Вниз к речке Сыроти сбегали многочисленные дорожки, сплетаясь в затейливый узор — то сливаясь в общую аллею, то вновь разбегаясь каждая в свою сторону. С перекрестков и открытых лужаек всякий раз открывался взору какой-нибудь новый вид на окрестности. То купола заречного монастыря блеснут на солнце, точно воспарившие в небо, потому что собственно монастыря не разглядеть за деревьями; то покажется во всей своей строгости и торжественности парадный въезд в усадьбу — огромные кованые ворота со скульптурами средневековых рыцарей; то дом-дворец с полукружием колоннады, неожиданно легкой, словно вологодские прозрачные кружева...
А за Сыротью, речкой узенькой, но быстрой и прозрачной, лежат поля, перемежаясь рощами, перелесками.
— Простор-то какой, волюшка вольная... — боясь спугнуть природную тишину, шептал Матвеев, повисая на костылях, и глаза его зажигались радостью.
— Красиво!.. — отзывалась Татьяна восхищенно, взволнованно. — Как на картине, Иван Матвеевич.
— Ну где ты еще, дочка, кроме нашей России-матушки, увидишь такое?.. Да нигде, хоть весь мир обойди пешком. Красотой этой и воздухом сыт будешь!.. — Он вздыхал глубоко, со вкусом. — Мать честная!.. Вот есть у нас Троха такой, личность в Новгородчине знаменитая, скоморох, можно сказать. Жив ли он, божий человек?.. Мужичонка хилый, тощий, росту мне едва по грудки, а уж знает всего!.. В нем, как в хорошей книжке, сохраняется все от старины. От истории, значит, нашей. И новое тоже. Как зачнет рассказывать, бывало!.. Как запоет, затянет, всю душу наизнанку вывернет...
— Иван Матвеевич, а вы ничего не помните? — спросила Татьяна.

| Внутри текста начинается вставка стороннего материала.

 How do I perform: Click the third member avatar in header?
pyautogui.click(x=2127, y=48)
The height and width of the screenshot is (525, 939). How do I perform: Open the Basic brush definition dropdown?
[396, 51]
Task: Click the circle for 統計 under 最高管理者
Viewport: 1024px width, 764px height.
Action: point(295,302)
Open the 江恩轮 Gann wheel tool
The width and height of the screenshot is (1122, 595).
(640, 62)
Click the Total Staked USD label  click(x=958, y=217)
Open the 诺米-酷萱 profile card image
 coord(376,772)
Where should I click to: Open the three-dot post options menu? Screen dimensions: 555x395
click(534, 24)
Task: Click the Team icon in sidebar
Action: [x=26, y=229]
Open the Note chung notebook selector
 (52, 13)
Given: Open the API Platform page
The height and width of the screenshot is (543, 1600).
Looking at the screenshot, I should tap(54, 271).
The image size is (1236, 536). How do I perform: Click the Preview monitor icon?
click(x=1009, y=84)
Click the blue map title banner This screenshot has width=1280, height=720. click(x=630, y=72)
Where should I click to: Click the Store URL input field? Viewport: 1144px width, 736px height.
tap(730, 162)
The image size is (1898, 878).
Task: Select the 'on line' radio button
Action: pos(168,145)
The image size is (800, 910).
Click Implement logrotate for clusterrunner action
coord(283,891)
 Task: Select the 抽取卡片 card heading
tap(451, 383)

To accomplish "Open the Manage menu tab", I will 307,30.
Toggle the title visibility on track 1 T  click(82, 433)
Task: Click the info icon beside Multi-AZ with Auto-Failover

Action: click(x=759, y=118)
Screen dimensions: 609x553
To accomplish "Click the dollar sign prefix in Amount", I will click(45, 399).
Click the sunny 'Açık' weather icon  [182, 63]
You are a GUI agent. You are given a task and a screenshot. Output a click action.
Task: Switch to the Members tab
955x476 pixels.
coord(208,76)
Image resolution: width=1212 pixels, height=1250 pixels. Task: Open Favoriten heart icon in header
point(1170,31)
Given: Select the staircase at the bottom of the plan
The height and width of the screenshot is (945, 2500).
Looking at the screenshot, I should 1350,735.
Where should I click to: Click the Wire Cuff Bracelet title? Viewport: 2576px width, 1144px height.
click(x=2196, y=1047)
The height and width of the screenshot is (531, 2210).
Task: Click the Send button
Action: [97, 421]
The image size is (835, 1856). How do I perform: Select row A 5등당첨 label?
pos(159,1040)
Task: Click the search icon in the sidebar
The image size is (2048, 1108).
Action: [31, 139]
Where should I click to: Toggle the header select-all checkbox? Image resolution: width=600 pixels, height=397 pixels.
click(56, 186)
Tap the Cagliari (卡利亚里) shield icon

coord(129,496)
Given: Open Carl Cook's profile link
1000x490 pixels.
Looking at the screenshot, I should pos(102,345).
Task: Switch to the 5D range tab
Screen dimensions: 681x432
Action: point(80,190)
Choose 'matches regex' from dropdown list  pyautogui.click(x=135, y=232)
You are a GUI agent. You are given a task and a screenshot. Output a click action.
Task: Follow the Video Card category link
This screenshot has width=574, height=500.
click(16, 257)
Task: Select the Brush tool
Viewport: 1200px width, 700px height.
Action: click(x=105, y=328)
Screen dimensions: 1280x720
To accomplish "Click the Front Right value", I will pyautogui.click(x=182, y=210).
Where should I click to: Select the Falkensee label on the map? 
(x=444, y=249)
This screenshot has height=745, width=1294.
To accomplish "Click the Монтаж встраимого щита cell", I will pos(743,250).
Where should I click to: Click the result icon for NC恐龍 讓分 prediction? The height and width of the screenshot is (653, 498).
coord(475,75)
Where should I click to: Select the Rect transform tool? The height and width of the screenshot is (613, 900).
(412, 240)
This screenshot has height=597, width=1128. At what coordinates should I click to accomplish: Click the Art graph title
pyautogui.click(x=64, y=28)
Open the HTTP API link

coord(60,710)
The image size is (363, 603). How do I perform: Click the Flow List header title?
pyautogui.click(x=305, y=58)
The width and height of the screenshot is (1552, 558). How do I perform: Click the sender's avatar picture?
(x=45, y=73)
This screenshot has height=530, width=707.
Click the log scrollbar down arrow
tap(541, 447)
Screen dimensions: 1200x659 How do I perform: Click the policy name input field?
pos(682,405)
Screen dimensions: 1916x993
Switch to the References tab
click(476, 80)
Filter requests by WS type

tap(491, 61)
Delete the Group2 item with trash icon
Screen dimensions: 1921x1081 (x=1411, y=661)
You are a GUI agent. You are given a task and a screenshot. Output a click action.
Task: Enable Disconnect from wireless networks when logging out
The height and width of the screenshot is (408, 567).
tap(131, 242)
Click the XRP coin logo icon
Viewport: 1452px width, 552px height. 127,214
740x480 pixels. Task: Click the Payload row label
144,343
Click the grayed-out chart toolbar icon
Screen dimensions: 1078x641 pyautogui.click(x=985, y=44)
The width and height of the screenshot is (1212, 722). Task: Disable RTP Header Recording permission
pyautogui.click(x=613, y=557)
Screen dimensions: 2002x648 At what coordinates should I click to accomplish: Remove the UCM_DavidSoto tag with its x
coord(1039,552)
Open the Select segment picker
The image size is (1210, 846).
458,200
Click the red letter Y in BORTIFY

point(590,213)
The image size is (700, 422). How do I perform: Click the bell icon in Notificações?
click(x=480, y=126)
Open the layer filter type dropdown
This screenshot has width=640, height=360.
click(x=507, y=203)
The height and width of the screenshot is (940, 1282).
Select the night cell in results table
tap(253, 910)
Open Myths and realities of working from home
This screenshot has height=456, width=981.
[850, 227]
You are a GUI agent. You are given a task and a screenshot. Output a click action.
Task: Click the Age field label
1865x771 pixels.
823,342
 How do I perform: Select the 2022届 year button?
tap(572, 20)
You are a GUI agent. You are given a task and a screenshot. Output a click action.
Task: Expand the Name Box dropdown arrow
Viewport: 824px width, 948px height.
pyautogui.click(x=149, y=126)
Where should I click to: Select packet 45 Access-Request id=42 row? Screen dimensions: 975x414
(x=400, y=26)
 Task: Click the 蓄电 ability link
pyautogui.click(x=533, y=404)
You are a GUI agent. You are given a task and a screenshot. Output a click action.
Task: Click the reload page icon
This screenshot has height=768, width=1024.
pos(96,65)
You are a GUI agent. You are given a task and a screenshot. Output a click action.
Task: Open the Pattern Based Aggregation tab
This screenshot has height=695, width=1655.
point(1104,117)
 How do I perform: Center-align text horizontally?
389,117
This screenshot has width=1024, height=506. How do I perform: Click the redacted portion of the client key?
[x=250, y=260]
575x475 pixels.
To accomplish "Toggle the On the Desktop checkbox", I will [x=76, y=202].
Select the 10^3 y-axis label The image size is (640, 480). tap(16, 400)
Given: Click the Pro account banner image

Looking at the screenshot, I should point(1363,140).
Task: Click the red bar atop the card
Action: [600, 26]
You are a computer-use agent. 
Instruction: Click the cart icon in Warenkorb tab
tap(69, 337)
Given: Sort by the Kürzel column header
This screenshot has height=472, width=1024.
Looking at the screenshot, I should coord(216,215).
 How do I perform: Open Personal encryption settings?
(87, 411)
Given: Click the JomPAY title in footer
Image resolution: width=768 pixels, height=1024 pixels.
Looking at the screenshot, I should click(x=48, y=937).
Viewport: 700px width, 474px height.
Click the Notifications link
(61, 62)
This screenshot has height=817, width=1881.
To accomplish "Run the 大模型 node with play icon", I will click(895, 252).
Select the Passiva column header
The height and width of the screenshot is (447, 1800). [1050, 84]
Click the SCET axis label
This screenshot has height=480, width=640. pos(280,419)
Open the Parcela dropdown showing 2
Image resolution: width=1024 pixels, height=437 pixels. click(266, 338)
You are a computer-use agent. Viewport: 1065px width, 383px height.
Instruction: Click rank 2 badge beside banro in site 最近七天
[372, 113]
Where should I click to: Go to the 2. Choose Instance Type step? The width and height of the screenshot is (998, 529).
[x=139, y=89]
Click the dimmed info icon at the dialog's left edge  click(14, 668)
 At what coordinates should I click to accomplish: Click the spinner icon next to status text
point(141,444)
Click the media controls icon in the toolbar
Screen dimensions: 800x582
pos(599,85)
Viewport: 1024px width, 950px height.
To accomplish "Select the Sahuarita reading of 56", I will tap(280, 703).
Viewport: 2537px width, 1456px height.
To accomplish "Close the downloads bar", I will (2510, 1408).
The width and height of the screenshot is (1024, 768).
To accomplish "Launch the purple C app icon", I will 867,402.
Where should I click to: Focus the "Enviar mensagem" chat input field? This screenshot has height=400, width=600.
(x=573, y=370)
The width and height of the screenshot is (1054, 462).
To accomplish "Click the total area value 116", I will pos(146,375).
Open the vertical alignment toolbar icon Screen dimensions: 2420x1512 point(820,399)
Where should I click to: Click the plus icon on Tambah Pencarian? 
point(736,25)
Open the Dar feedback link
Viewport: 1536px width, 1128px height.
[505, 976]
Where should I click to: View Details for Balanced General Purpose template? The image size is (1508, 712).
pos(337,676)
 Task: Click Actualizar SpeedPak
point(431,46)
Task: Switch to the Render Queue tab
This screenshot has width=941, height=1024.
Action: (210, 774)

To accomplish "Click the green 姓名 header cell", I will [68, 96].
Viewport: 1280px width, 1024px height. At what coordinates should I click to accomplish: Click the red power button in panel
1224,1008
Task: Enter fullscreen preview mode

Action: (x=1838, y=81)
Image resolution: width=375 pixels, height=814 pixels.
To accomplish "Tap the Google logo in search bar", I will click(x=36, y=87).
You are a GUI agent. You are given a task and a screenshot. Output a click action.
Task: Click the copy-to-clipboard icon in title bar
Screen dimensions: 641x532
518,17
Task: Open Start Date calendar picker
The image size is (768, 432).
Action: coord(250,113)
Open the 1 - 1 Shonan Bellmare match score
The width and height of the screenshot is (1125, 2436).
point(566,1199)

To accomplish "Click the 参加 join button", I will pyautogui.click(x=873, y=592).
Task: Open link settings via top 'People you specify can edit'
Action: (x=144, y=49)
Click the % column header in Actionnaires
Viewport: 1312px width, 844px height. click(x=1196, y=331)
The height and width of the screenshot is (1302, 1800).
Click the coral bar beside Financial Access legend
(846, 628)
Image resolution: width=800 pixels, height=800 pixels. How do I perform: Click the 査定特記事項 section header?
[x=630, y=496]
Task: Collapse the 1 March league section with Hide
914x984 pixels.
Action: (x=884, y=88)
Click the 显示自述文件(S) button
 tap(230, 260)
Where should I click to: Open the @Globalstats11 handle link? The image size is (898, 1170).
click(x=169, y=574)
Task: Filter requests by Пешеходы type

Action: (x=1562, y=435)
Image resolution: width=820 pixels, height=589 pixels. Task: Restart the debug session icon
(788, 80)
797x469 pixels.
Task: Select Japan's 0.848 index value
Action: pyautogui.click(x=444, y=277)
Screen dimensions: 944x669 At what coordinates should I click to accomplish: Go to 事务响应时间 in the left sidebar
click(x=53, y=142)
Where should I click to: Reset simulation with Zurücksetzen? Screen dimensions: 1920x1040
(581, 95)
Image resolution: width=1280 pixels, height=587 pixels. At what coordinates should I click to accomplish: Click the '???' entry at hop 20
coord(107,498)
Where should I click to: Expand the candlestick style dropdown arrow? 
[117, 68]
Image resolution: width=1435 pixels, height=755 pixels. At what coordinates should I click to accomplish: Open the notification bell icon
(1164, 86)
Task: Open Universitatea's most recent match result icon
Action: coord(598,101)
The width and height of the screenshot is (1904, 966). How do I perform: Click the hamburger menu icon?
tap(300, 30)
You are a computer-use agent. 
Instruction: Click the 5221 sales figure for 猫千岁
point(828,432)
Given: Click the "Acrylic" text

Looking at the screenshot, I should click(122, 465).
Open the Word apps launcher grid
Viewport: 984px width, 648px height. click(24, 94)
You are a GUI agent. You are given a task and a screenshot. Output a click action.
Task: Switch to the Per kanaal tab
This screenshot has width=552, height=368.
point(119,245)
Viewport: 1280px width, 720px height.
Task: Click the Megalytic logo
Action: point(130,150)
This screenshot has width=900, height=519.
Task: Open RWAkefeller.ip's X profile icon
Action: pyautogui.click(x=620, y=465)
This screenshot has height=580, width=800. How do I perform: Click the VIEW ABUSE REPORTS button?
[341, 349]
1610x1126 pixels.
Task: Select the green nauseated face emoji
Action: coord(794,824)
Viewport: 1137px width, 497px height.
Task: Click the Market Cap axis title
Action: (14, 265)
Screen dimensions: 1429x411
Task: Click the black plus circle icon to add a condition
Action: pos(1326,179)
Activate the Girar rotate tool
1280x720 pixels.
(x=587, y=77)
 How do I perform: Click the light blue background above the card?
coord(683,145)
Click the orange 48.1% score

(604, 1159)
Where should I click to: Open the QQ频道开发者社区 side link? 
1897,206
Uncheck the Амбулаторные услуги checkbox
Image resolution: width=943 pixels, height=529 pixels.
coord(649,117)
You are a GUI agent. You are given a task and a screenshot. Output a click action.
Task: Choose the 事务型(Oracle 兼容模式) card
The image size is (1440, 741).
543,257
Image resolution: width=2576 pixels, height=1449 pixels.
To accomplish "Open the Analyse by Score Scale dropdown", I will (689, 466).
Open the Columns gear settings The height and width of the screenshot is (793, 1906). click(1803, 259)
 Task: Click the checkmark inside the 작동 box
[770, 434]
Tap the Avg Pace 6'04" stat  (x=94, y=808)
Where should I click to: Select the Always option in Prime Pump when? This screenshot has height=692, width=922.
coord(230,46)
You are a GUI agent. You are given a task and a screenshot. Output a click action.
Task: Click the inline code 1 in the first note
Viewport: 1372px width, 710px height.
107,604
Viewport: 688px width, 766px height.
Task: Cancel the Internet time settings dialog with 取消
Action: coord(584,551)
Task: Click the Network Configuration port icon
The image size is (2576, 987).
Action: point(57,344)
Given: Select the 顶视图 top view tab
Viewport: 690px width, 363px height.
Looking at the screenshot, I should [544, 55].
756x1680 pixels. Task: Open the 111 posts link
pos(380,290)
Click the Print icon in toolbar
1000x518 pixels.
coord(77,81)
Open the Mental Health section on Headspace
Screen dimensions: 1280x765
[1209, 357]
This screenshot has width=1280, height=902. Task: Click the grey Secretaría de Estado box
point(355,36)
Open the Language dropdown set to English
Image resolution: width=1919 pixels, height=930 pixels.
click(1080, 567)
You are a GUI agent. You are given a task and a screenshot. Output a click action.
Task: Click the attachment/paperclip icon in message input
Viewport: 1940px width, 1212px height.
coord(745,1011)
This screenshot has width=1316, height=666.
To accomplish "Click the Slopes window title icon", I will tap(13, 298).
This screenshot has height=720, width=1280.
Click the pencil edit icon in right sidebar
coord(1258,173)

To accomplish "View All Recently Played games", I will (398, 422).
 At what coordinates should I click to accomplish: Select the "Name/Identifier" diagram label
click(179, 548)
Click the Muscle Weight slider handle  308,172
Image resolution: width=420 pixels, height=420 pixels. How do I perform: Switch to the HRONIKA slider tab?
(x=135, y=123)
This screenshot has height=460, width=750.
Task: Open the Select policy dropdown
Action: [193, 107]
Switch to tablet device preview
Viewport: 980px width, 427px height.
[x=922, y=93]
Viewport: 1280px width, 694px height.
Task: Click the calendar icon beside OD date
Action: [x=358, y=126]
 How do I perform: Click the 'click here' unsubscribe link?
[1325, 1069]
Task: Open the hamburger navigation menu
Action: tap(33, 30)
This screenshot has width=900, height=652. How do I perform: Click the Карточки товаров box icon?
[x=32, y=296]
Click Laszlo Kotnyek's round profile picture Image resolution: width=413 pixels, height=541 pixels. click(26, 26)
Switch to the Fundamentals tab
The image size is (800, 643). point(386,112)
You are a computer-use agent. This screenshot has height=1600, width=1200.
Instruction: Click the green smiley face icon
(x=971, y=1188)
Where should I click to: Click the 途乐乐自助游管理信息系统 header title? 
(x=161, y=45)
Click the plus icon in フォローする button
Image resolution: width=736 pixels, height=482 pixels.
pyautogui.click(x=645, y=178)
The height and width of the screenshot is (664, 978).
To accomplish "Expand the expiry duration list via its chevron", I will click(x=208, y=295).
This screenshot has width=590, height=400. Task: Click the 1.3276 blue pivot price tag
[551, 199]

— Я-то?.. Что-нибудь, может, и помню, только не точно.
— Рассказали бы!
— Я не умею, дочка. Тут нужно талант особенный иметь, чтоб рассказывать или в лицах изображать. Троха-то, он получше иного артиста будет, где там!..
— Все равно, Иван Матвеевич, миленький!.. Ну хоть немножко, пожалуйста!..
— Ай, девка! — покачивая головой, сказал Матвеев, улыбаясь. — Ты кого угодно уговоришь. Ладно уж, так и быть расскажу тебе нескладухи, знаешь?
— Нет, — Татьяна пожала плечами.
— Слушай.
Я сегодня не в наряде,
Завтра лучше снаряжусь:
Горшки на ноги обую,
Простоквашей обольюсь.
Сапоги мои с карманом,
А жилетка с каблукам,
Что-то мельница не мелет —
Видно, холодно рукам.
Нравится? — спросил Матвеев.
Татьяна захохотала:
— Еще!
— Хорошего помаленьку, горького не до слез.
— Миленький, родной...
— Ну что с тобой сделаешь! — Он постучал костылями по мерзлой земле. Заметно было, что доволен. —
Вы послушайте, девчата,
Нескладину спою вам:
Сидит заяц на заборе,
Опоясавши дровням.
Сидит заяц на березе
При калошах, при часах.
Я спросила: — Сколько время?
— Не женатый, холостой.
Ну, будет, — сказал Матвеев, отирая с лица пот. — А ты смотри, смотри, дочка, и людей слушай. Красота, она повсюду, сумей только увидеть ее и услышать...
Пожилой санитар, сопровождавший Татьяну на прогулках, укоризненно буркнул:
— Мудришь ты, Матвеев, все. Чего же тут хорошего в твоей тарабарщине? Глупость одна.
— Перво-наперво, это не тарабарщина и не глупость, — обиделся он. — Народное это слово, потому не может быть некрасивым. И не мое это вовсе...
— Это же для веселья придумано, — встряла Татьяна. — Неужели вы не понимаете?.. Фольклор. Раньше ведь не было ни кино, ни радио, люди были неграмотные, вот и придумывали. Да еще как смешно и красиво!..
— А хоть бы и смешно, хоть бы и красиво, — не унимался санитар. — Что из того?.. Пользы никакой. Поле, к примеру, взять. Оно красивое, ежели на нем хлеб растет, а не цветочки там разные. Людям завсегда польза от всего нужна.
— От красоты своя польза, — встрепенулся Матвеев. — Иной раз, может, от нее побольше пользы, чем от куска хлеба. Нет, не хлебом единым... Красиво — вот тебе и польза, а как же!
— Это что же получается? — сказал санитар удивленно. — Непонятно мне что-то.
— Красота, она человека добрее делает, душу греет. Сам прикинь: отчего русский человек добрый, не скупой?.. Потому, я тебе скажу, что как народился, так и окунулся в красоту...
— Бесполезна, Матвеев, твоя красота, — возразил санитар. — Злым нужно быть, а не добреньким. Вон сколько крови пролито, а ты мне про доброту талдычишь!..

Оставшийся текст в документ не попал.